One year the neighboring Island of Canouan decided to hold a Regatta, and contacted the Bequia Sailing Club by letter asking for advice. For years Canouan had participated in Bequia’s Easter Regatta and wanted to know if our Club would help organize one at their end. It was decided that the entire Sailing Club, Juniors as well as Seniors, would sail over to Canouan on Wave Dancer to lend a hand.
At that point in time Canouan was still quite undeveloped. There was no electricity and very little in the way of stores and restaurants. We would need to provision carefully to ensure that our large group had enough to eat and drink over the long week-end. As usual I was put in charge of feeding everyone, Cecil and Lyston would take care of the drinks and hopefully a good time would be had by all! We had arranged to rent three houses on Canouan, but it was understood that many would be sleeping on the beach if the weather was fine.
The Junior members got the Club’s Bequia dinghies ready for the trip across the channel. Orbin got Wave Dancer organized and Lyston and Cecil readied the ice chest and cases of drinks. Having made up a tentative menu I gathered the ingredients I would need to feed everyone throughout the weekend. I seasoned chicken for pelau, meat for curry and even a whole pig for a beach party. I would be staying in the one (and I think only) rental house that had a kerosene refrigerator, a luxury on Canouan back then!
The Junior club members were excited, they were leaving Bequia for a whole week-end to race their new dinghies in a regatta! Spirits were high as we set off from Admiralty Bay in Wave Dancer, the deck piled high with sacks of flour, a whole pig, roasted hams and turkeys for sandwiches, containers of seasoned mutton and chicken, a sack of rice and much, much more. It was a fine day for the trip across the channel and the weather promised to stay fair throughout the regatta. This was a good thing, it meant the Juniors could sleep on the beach if there weren’t enough beds to go around, which there weren’t…..

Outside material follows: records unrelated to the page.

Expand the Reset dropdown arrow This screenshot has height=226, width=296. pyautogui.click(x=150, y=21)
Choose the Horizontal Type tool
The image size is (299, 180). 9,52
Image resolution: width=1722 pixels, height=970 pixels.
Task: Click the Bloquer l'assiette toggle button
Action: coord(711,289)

We arrived at Canouan and went to our rental houses. My family shared a cottage with the Berlinghofs and several others, and pretty well everyone had to sleep on the floor. The giant ice chest took up most of the porch, and the drinks had to share space with the containers of food I had pre-seasoned. The kerosene fridge was awfully small and couldn’t hold very much but I was lucky to have one at all. The tiny kitchen was cramped, and I could see that I had a bit of frustration ahead of me. I would only be able to bake two loaves of bread at a time in the tiny oven and I had a lot of mouths to feed that weekend. At least I had brought enough loaves to see us through the first day, we would survive!
That was a party weekend to end all party weekends, the old-timers talk about it to this day. The bar was on the honors system; everyone was supposed to write down what they had taken from the chest, but as the week-end got under way I could see that particular system wasn’t going to work. Everyone got too wasted each night to remember what they had taken, including the two bartenders, and I decided we would just have to sort it out when we got back to Bequia.

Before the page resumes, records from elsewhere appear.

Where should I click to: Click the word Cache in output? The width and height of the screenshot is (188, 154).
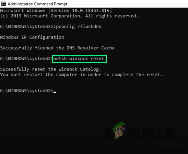(x=109, y=48)
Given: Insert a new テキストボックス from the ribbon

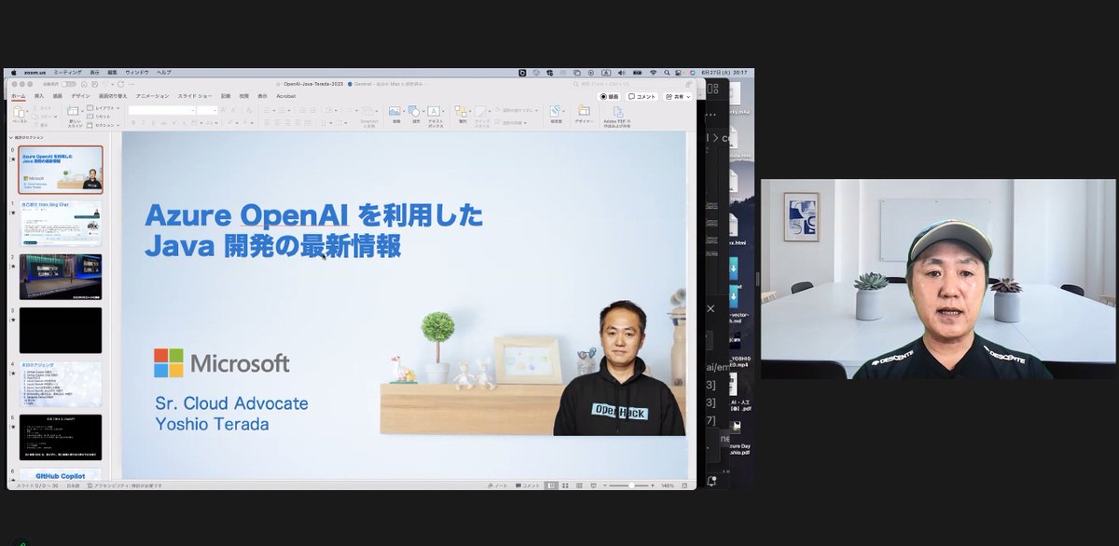Looking at the screenshot, I should (x=434, y=111).
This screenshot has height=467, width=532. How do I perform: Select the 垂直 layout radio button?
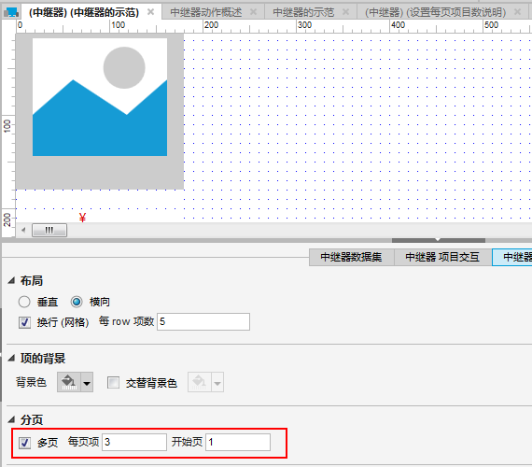tap(24, 302)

I was up most of the night during the course of the weekend making cinnamon buns and muffins for breakfast because I could only do so many at a time in the little oven. It was quite a challenge to roll dough for sweet buns on a miniscule counter in the dark, I had only one kerosene lantern in that small kitchen. Once the breakfast baking was done I started on the bread, and then cookies to go with lunch. I stood in that kitchen throughout the day making curry, pelau, rice and peas, macaroni pie and the like, all of which was consumed with gusto. The pig roast on the beach was my one break, the regular “three piggies” roasted the beast over a fire during the day and it was SO good! Mac, Mackie and Hodge made a good team, that pig was cooked to perfection.

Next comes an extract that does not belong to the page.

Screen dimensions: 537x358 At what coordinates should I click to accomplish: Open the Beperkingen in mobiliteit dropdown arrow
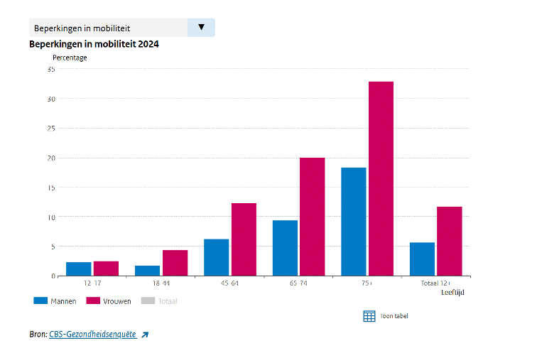(201, 28)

More than three decades later I asked my daughter Vanessa to share her memories of that trip to Canouan, and the only thing that stands clear in her mind was that I forgot to pack underwear for her and she was forced to go without. She was quite young, who would think that a lack of underwear when she had a bathing suit would stick in her memory bank? It’s funny what people remember about their childhoods…
Due to my cooking duties I didn’t see much of the Regatta but everyone from Bequia had a wonderful time. I’m glad that we experienced the Island when life on Canouan was still simple and uncomplicated, it was an incredible weekend that I feel fortunate to have been a part of.
I remember well your gallant efforts in the galley, the racing, the games ashore in Hillsborough like crab racing and greasy pole, the pig roast, and leading songs such as Brown Girl in the Ring on the beach at night on my guitar. Bret was little, and I don’t think Ross was born yet.